[WHAT IS EXPECTED] Below are records. Find each line in them that holds the word "Open" and copy it.

[DATA SUPPLIED]
------------------------------------------------------------------------

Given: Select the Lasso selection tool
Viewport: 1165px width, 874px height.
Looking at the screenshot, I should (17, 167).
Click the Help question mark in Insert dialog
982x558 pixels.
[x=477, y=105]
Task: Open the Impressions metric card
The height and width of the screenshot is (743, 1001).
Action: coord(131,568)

------------------------------------------------------------------------

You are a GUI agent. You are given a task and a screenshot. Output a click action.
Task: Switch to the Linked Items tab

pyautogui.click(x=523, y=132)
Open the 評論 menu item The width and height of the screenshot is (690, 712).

------------------------------------------------------------------------

[ANSWER BOX]
Task: Open the Impressions metric card
Open the 評論 menu item The width and height of the screenshot is (690, 712).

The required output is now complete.